Asia and European countries have always been good at investment promotion. As of 2015, EU countries and third countries have signed more than 1100 bilateral investment agreements (bits). In addition, national, state, regional and municipal governments also use investment promotion agencies (IPAs) or special tax incentives to attract foreign investment. In recent years, many national and local investment promotion agencies have turned their attention to China. (3) after the "Lisbon treaty" in 2014, the development of Asia investment policy has gained new momentum. This treaty transfers the exclusive authority of investment policy to the European Commission. One of the priorities of the European Commission is to formulate a bilateral investment agreement with China to replace the existing 26 individual bits. At present, the organization is assessing the impact of this change.

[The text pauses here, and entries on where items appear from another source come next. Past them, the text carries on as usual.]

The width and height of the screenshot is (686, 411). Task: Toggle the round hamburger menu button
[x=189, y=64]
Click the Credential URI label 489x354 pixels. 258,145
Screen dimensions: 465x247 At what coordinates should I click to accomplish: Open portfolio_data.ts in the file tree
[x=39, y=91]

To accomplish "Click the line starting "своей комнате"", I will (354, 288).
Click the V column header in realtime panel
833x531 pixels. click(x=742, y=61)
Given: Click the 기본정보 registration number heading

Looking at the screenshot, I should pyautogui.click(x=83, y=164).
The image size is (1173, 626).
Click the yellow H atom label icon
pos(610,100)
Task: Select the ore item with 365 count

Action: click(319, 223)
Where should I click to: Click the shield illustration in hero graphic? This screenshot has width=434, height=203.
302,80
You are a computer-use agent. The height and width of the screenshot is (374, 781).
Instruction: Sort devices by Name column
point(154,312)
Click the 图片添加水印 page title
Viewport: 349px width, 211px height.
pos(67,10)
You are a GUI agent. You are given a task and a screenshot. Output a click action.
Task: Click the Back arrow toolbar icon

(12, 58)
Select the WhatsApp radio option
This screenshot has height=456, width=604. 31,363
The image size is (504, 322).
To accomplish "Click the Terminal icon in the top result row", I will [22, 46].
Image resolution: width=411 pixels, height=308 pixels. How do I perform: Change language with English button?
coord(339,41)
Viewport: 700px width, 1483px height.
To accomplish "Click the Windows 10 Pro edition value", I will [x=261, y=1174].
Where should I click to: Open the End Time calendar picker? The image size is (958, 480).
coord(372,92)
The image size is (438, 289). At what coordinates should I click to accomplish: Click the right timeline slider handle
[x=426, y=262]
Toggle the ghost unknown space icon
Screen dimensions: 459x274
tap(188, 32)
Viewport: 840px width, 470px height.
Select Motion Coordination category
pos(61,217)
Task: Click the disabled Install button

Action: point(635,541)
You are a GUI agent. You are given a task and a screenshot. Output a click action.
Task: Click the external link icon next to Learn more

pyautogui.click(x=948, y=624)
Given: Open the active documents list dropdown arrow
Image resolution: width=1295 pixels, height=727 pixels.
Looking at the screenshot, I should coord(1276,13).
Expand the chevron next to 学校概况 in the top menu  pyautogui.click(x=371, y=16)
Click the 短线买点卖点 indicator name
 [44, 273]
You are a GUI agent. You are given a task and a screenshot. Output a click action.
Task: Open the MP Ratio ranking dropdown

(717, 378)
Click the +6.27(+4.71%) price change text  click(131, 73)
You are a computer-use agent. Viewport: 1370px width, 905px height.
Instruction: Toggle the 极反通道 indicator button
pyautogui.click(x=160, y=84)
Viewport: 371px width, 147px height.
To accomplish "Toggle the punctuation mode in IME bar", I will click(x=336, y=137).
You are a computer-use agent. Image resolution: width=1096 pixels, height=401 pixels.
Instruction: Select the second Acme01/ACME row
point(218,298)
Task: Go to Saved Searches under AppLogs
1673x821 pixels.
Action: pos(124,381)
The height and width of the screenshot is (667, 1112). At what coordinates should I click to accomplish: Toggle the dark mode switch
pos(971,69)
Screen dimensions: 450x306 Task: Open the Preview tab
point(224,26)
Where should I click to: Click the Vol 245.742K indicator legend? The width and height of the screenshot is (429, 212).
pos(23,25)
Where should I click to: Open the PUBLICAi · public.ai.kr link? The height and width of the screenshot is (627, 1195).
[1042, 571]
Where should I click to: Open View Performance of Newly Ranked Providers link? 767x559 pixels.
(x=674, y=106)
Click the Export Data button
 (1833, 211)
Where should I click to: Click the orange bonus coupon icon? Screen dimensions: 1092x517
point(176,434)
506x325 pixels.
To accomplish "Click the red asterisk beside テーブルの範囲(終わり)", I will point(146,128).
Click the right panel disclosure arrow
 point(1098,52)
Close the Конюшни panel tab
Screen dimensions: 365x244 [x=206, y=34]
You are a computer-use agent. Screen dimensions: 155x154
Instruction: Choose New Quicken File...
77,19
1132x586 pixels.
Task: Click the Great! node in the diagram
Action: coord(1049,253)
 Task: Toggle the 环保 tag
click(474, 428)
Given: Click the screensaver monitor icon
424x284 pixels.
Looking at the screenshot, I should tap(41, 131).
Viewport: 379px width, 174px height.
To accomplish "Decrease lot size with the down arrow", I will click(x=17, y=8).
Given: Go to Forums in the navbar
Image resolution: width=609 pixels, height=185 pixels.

The United States has always adopted a laissez faire attitude towards foreign investment, and the pressure for investment promotion is mainly at the state and municipal levels. However, at present, the United States needs to compete with other countries to obtain FDI capital, and the importance of investors in China and other emerging market countries is also rising, which forces the US government to reconsider its attitude and take a more positive attitude in investment promotion. In 2020, George Bush created the "invest in America" project in the Department of international trade of the US Department of Commerce to better coordinate investment promotion measures within the United States. The purpose of the "choose America" project in 2016 is to further improve the role of the US federal government in investment promotion. The Obama administration is also very active, hoping to dispel the doubts of the outside world about the US investment policy after the CNOOC Unocal transaction was blocked in 2018. High level government officials, including President Obama, Vice President Biden and US ambassador to China Gary Locke, have repeatedly reiterated that the US market is open to Chinese investors. Some specific measures of the delegation have reduced the administrative obstacles of Chinese investors, including simplifying the visa procedures for Chinese investors to travel in the United States for business. These measures have implemented the proposals of government officials. In 2021, the United States began negotiations with China on a bilateral investment treaty, although little progress has been made so far.